EXERCISE PROMPT
Beginning with the first line, please return the entries exactly through the line that contains "The width and height of the screenshot is (831, 628).", and leave out all later lines.
════════
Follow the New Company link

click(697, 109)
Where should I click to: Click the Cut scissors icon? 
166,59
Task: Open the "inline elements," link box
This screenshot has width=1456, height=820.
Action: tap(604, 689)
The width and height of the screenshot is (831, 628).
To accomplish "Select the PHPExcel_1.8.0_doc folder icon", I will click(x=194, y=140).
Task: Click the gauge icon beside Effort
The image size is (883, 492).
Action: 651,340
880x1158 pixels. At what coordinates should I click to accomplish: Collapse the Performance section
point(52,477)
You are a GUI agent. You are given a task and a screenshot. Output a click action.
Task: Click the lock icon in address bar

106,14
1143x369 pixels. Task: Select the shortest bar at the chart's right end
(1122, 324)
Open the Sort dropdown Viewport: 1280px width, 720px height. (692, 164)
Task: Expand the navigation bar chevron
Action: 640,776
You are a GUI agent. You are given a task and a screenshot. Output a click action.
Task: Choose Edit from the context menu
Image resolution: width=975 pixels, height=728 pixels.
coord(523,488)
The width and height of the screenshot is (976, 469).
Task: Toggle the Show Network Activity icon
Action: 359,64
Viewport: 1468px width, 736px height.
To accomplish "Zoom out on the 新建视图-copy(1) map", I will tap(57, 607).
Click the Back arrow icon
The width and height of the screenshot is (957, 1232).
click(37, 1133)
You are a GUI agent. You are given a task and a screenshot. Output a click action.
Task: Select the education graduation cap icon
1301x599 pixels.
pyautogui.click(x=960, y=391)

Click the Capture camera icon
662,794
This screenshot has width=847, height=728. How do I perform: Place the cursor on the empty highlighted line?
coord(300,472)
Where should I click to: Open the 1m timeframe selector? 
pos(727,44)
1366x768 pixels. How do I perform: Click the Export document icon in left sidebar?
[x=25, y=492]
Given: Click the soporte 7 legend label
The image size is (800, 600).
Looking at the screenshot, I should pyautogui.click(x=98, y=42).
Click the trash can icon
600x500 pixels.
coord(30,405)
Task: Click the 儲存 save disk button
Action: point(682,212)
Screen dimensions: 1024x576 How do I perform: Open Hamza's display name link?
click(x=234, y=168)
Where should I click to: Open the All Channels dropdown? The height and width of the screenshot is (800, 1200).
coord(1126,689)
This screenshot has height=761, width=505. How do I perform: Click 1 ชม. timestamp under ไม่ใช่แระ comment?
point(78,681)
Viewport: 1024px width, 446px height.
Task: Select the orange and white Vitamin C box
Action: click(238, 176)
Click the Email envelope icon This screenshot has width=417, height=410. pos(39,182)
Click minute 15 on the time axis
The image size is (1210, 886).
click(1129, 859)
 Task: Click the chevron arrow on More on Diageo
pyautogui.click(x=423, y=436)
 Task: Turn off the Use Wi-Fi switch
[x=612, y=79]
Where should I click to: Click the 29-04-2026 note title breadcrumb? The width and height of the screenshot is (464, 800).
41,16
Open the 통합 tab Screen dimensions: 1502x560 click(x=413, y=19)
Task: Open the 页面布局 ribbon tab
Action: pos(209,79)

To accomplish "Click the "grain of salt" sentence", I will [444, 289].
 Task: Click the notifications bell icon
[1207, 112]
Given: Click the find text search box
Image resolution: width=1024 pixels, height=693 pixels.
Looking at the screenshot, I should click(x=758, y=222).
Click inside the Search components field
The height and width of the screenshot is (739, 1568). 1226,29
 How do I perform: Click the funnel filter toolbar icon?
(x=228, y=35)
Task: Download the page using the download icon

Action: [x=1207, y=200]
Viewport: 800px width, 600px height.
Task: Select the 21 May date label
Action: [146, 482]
════════
REPLY TO THE EXERCISE
Follow the New Company link

click(697, 109)
Where should I click to: Click the Cut scissors icon? 
166,59
Task: Open the "inline elements," link box
This screenshot has width=1456, height=820.
Action: tap(604, 689)
The width and height of the screenshot is (831, 628).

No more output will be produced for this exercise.